Costas Sarris received a Ph.D.  in Electrical Engineering and a M.Sc. in Applied Mathematics from the University of Michigan-Ann Arbor. He is a Professor with the Department of Electrical and Computer Engineering, University of Toronto. His research area is computational electromagnetics, with an emphasis on time-domain modeling. He also works on physics-based wireless propagation models (with full-wave, asymptotic, and hybrid techniques), uncertainty quantification, and scientific machine learning.

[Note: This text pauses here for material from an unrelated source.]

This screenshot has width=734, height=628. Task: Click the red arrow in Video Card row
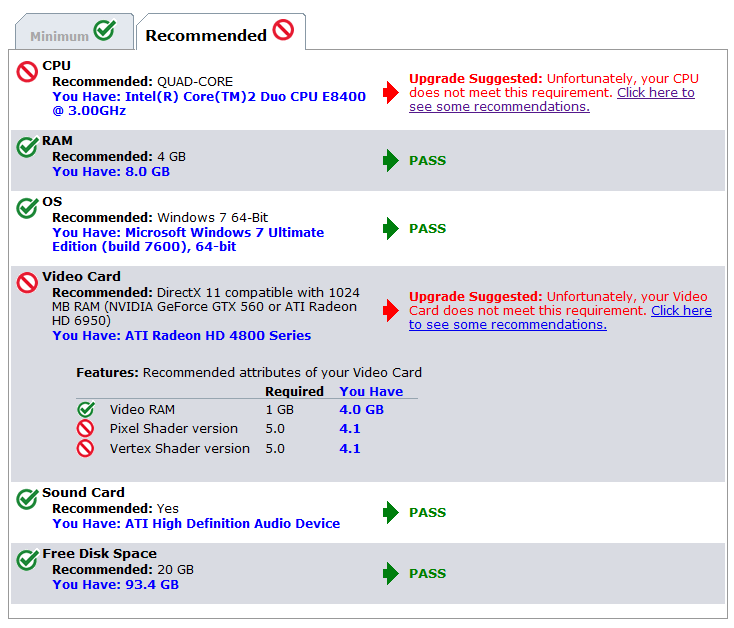pyautogui.click(x=391, y=311)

Dr. Sarris is an IEEE Fellow and a Distinguished Lecturer of the IEEE Antennas and Propagation Society for 2024-2026. He was a recipient of the 2021 Premium Award for Best Paper in IET Microwaves, Antennas & Propagation, and the IEEE MTT-S Outstanding Young Engineer Award in 2013. He was the TPC Chair of the 2015 IEEE AP-S International Symposium on Antennas and Propagation and the CNC/USNC Joint Meeting, the 2019 and 2023 MTT-S Numerical Electromagnetics, Multiphysics and Optimization (NEMO) Conference, the TPC Vice-Chair of the 2012 IEEE MTT-S International Microwave Symposium, and the Chair of the MTT-S Technical Committee on Field Theory and Numerical Electromagnetics (2018–2020). In 2019-2024, he was the Editor-in-Chief of the IEEE JOURNAL ON MULTISCALE AND MULTIPHYSICS COMPUTATIONAL TECHNIQUES.